Ajans Beşiktaş - Milliyet gazetesinden Atilla Gökçe köşe yazısında şunları yazdı:

Yüksek gerilim ya da yüksek basınç... Ne derseniz deyin. İki takım da farklı nedenlerle aynı koşullar altında oynadılar.. Daha doğrusu oynayamadılar..

Bursaspor, farklı yenilgilerle hiç de beklemediği bir irtifa kaybına uğrayınca, peş peşe istifa eden- değişen hocalarla günü kurtarma telaşına düştü. Futbolcuların da taraftarların da aradığı fırsat Beşiktaş maçıydı. Timsah Arena’da daha dirençli, daha cesur, daha çok koşan, kontralarda gol arayan bir ev sahibi vardı. Lig liderliğinde 7 puanlık avantajında, en yakın rakibine 3, ezeli rakibine de 2 puan kaybeden Beşiktaş’ın elinde - avucunda iki puanlık küçük bir fark kalmıştı. Kredisi tükenmiş, kadrosu eksilmiş (Talisca), sinirleri bozuk bir konuktu Beşiktaş.

Evet, topa daha çok sahip oldular. Gol girişiminde, isabetli pasta, kornerlerde üstünlük konuk takımdan yanaydı. Ne var ki bu kaliteye rağmen, ilk yarıda aradıkları golü bulamadılar.

Karşılıklı sertliklerle geçen maçta Şenol Güneş, Talisca’ya bir vekil aramamış, Oğuzhan Özyakup’u klasik 10 numara olarak görevlendirmişti. Merkezden forvet arkasına geçen Oğuzhan, beklenen etkinliği gösteremedi. Çok koştu ama yaratıcı bir oyun kuramadı, kilitleri çözecek bir pas atamadı.

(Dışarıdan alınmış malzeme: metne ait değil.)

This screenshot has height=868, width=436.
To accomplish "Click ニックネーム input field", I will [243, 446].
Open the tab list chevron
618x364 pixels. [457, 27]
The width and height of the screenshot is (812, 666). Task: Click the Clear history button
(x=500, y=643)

Beşiktaş kaçırdıkça Bursaspor’un baskısı ve cesareti arttı. İki mutlak gol pozisyonuna girdiler. Şenol Güneş’in hamlesi geldi sonra. Atiba’yı alıp sahaya Cenk Tosun’u süren Şenol Hoca, radikal biçimde 4-4-2’ye döndü. İki kanadın daha çok sorumluluk üstlendiği. Aboubakar ile Cenk Tosun’un birbirlerini eşleyerek oynaması, Beşiktaş’ı adeta canlandırdı. Tıkanık oyun birden akmaya başladı. Tolgay’ın merkezden çıkardığı harika bir topla buluşan Aboubakar, kendisinden beklenmedik biçimde harika bir ara pasıyla doğru koşu yapan Cenk Tosun’a akıl dolu bir asist yaptı. Önce çalım, sonra isabetli bir vuruş ve gol...

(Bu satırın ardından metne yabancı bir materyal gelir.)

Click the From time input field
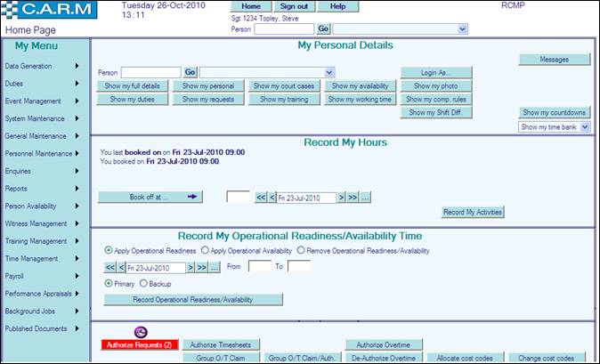This screenshot has width=600, height=364. (259, 266)
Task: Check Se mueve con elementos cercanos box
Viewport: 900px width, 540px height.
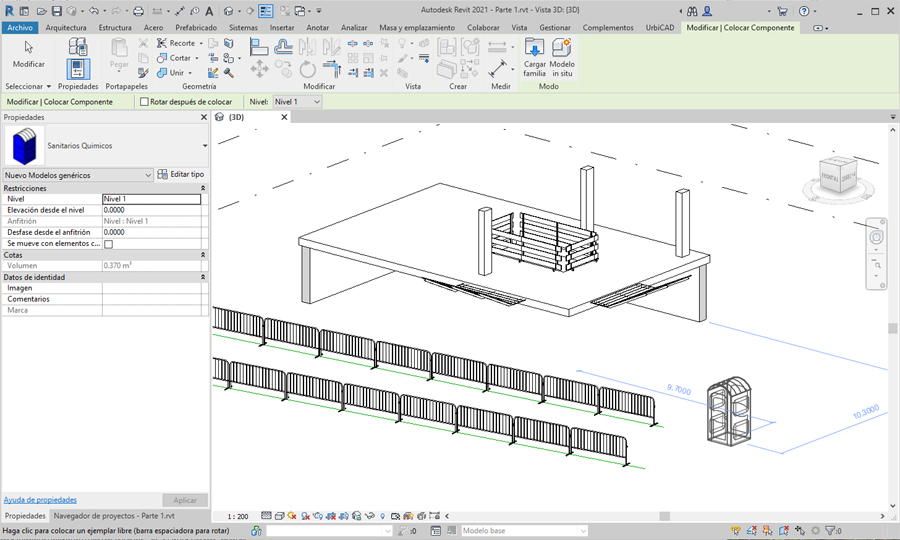Action: 109,243
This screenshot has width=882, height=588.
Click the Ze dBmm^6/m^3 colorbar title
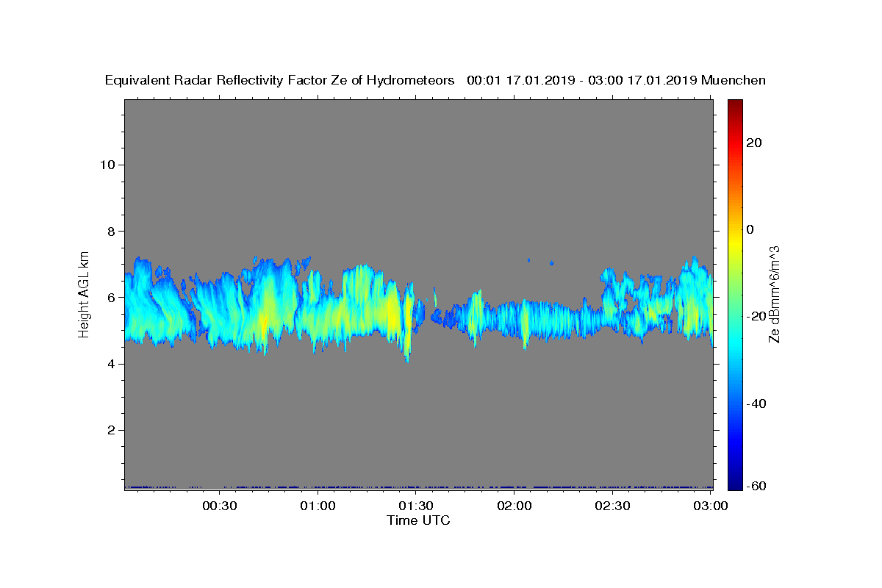pyautogui.click(x=774, y=294)

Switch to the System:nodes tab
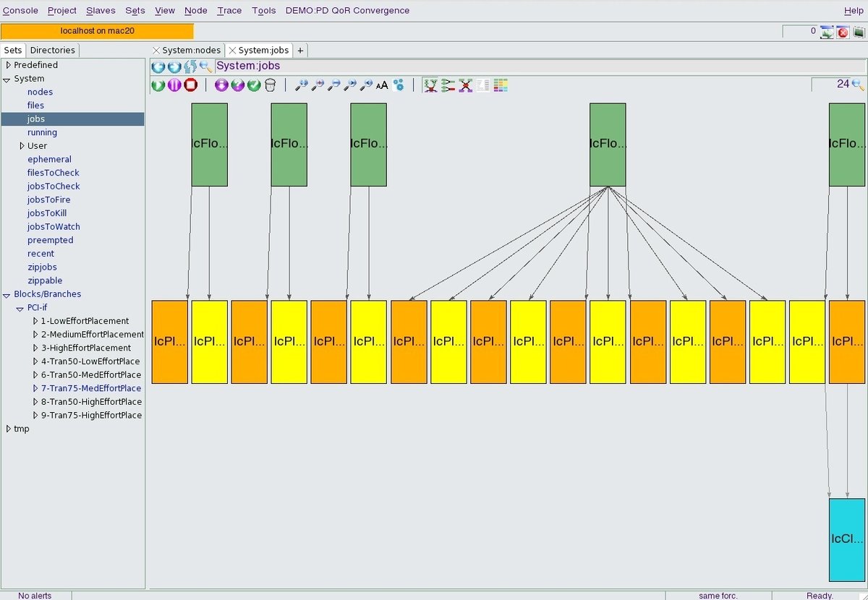click(x=191, y=50)
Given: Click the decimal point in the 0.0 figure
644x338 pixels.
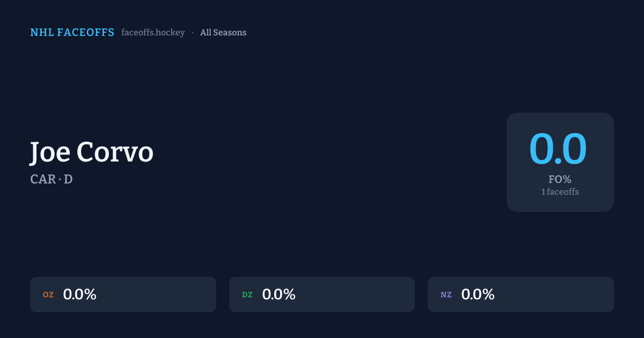Looking at the screenshot, I should click(558, 161).
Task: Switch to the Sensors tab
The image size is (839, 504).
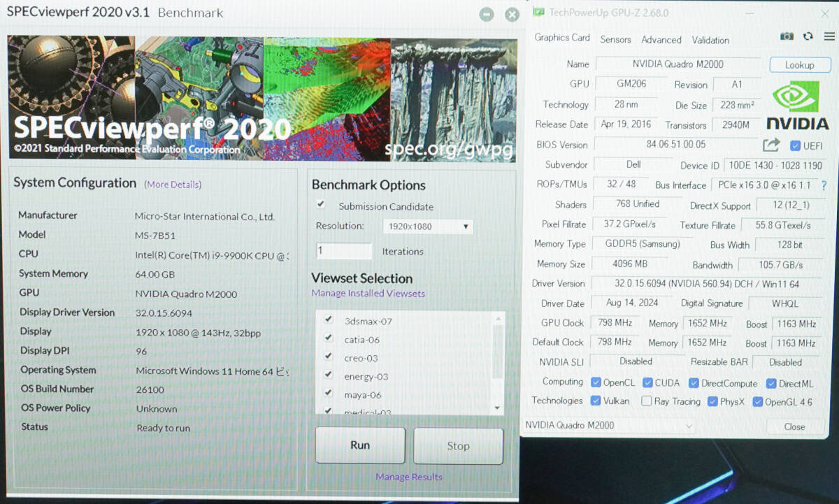Action: [x=615, y=40]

Merak ediyorum: Kim daha çok sevindi dün? Maçın başından beri gol umuduyla dokuz doğuran Beşiktaş taraftarları mı? Yoksa o golü atmak için haftalardır üzerindeki ölü toprağını savuran Cenk Tosun mu? Yanıt (c) şıkkı: İkisi de!

Bursaspor 65’deki golden sonra inanılmaz reaksiyon gösterdi. Maçı çevirmek için müthiş baskı kurdular. Başaramadılar. Beşiktaş’ın hem savunmada, hem de orta alanda dayanıklı ve akıllı bir oyun çıkardığını söyleyebiliriz. Dünkü Beşiktaş’ta, maçın tümüne baktığımız zaman, herkes görevini yaptı. Fabri, Gökhabn, Quaresma, Babel, Oğuzhan ve ille de Tolgay... Herkes eli böğründe beş dakikalık uzatmayı beklerken Aboubakar da Tolgay’ın asistiyle son imzayı attı.

Beşiktaş, koltuğa yeniden oturdu. Sonunda kimin sahipleneceği elbette belli değil. Ama yaşadığımız şu müthiş maceraya ve iki adayın kahramanlarına selam olsun! Bolca sarı kart... İtirazlar, bitmeyen sertlikler... Bülent Yıldırım soğukkanlılıkla yönetti maçı. Q7’nin Şamil’e hareketi kırmızılık. Sarı gösterdi ve Portekizli tarafından alkışlandı. Darılmaca yok. Orada kırmızı kart gerekiyordu.